Uit ervaring van de directeur is de ondernemer die niet consistent is in zijn verhaal, niet betrouwbaar. Wanneer de ondernemer tijdens het intakegesprek niet het achterste van zijn tong laat zien, wordt een juiste inventarisatie van de schuldenproblematiek in een later stadium lastig. Dit omdat de schuldenlast van de ondernemer dan niet juist en volledig kan worden vastgesteld als hij niet aangeeft welke schuldeisers er allemaal zijn. Een onjuist vastgestelde schuldenlast vormt een belemmering voor de inventarisatie van de schuldenlast. Tevens dient de ondernemer aan te geven over welke vermogensbestanddelen hij bezit. Het niet doorgeven van een overzicht van het in bezit zijnde vermogen vormt een belemmering voor de inventarisatie van de schuldenlast. De waarde van het vermogen dient namelijk ten behoeve van de boedelrekening te komen. Kortom, een ondernemer die niet het achterste van zijn tong laat zien vormt een belemmering voor de bemiddeling.

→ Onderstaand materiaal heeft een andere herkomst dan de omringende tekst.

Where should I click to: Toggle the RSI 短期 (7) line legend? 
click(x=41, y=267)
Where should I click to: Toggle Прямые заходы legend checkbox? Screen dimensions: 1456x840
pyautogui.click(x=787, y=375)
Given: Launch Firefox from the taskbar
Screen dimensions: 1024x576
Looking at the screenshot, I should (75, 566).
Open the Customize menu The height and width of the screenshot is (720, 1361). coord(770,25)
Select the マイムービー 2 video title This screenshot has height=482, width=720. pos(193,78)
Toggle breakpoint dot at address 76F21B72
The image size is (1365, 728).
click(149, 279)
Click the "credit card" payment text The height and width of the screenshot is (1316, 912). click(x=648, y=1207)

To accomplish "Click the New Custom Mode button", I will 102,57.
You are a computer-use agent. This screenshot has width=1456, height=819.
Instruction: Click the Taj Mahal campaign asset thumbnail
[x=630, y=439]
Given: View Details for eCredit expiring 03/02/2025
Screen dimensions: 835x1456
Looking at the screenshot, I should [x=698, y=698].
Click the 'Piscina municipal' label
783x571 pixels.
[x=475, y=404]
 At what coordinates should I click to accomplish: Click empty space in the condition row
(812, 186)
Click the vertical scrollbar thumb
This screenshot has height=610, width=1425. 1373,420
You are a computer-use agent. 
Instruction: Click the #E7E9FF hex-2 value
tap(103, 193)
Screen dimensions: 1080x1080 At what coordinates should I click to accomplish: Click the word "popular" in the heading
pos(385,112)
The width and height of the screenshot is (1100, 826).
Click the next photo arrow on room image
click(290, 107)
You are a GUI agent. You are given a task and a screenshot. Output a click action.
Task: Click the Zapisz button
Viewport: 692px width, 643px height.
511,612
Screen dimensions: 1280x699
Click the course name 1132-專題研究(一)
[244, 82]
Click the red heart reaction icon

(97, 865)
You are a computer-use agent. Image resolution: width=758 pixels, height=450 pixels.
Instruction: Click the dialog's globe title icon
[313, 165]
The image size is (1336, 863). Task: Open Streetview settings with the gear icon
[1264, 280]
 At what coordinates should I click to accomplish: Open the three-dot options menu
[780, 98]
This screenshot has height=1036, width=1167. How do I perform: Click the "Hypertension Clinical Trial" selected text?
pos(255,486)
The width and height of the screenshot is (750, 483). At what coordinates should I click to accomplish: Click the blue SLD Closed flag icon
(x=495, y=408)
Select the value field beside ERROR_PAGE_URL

Schuldhulpverlening is een zwaar traject van 36 (of 60) maanden. In deze periode leeft de zzp’er en zijn eventuele partner van een minimumbestaansinkomen. Een ondernemer neemt zijn partner normaliter dan ook mee naar het intakegesprek. Zo weet de partner ook wat hem/haar te wachten staat tijdens de bemiddeling. Wanneer de partner niet aanschuift voor het intakegesprek, is er dikwijls meer aan de hand dan de zzp’er aangeeft. Denk hierbij aan huwelijksproblemen of dat de partner helemaal niet op de hoogte is van de financiële problematiek. Een bemiddeling ingaan met een ondernemer waar de partner niet achterstaat is

(30)

Tot slot is er nog het gevoel van schaamte van de ondernemer. Ondernemers blijven vaak jaren aanmodderen met hun schuldenproblematiek. Dit omdat de ondernemer niet aan durft te kloppen voor bemiddeling van zijn schuldenproblematiek. De ondernemer schaamt zich voor het laten ontstaan van zijn schulden en voelt zich dom wanneer hij om hulp moet vragen. De stap naar schuldhulpverlening is er soms een te veel voor ondernemers. Ze moeten namelijk toegeven dat ze iets verkeerd hebben gedaan. Dat ze hebben gefaald in het onderhouden van een onderneming. Het gevolg van het blijven aanmodderen met een verliesgevende onderneming, is dat de casus van de ondernemer gecompliceerd is bij aanmelding voor bemiddeling. Het is niet onmogelijk om te bemiddelen, maar het belemmert de bemiddeling wel.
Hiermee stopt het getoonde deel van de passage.